## Directions:
An exact reproduction of the entries is needed. Keep all pictures out of it.

[Collection entries]
· · · ·
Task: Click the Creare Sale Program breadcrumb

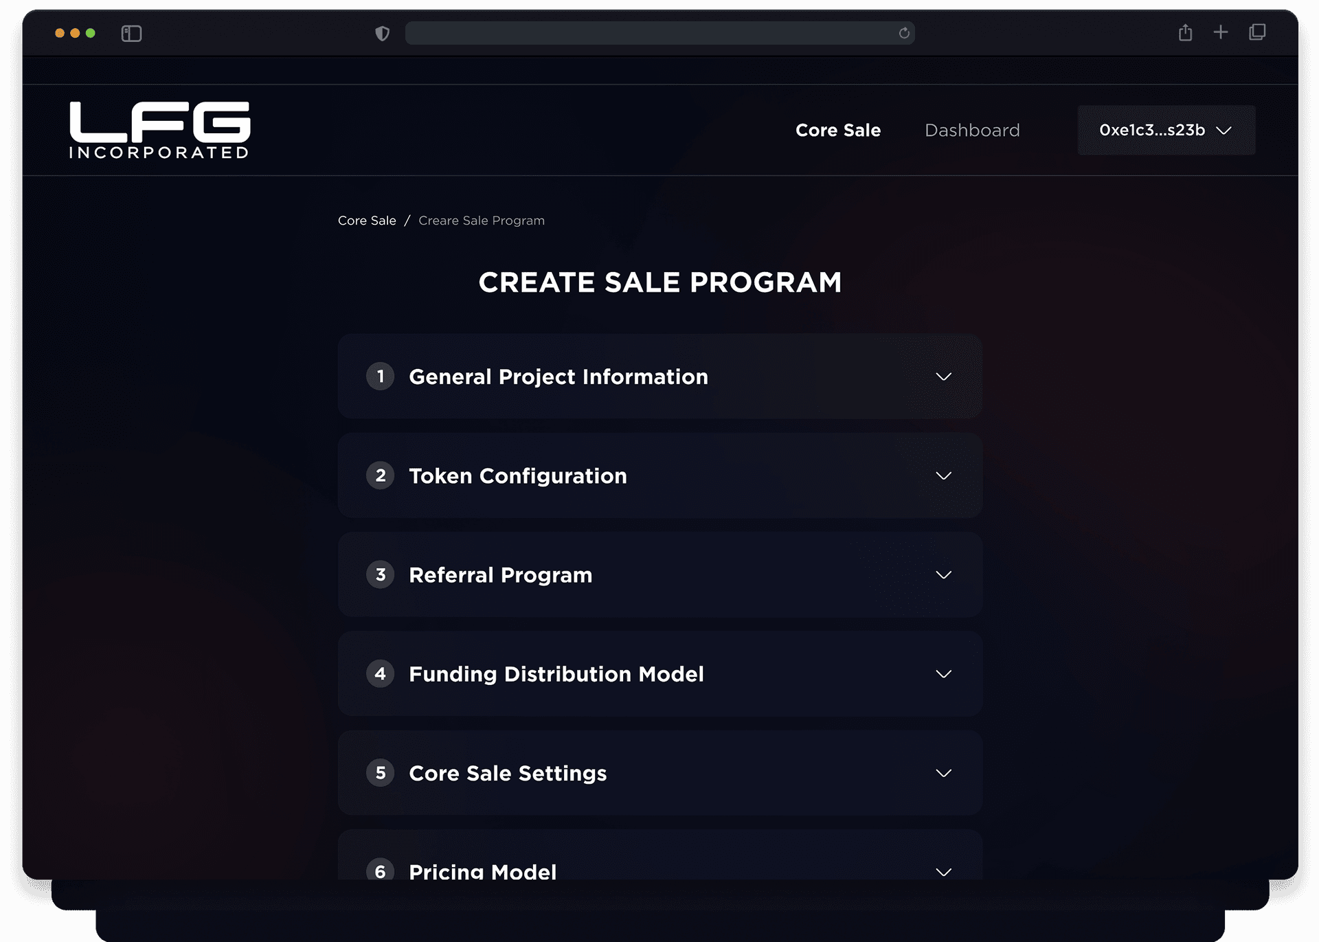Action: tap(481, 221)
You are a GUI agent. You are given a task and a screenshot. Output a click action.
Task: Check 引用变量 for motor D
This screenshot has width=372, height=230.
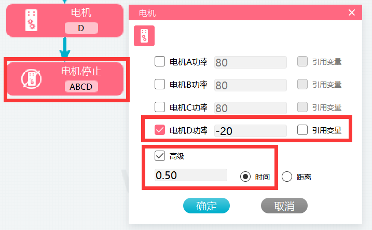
· · · ·
## Answer to this problem:
Task: Click the Creare Sale Program breadcrumb

Action: tap(481, 221)
You are a GUI agent. You are given a task and a screenshot. Output a click action.
Task: Check 引用变量 for motor D
This screenshot has width=372, height=230.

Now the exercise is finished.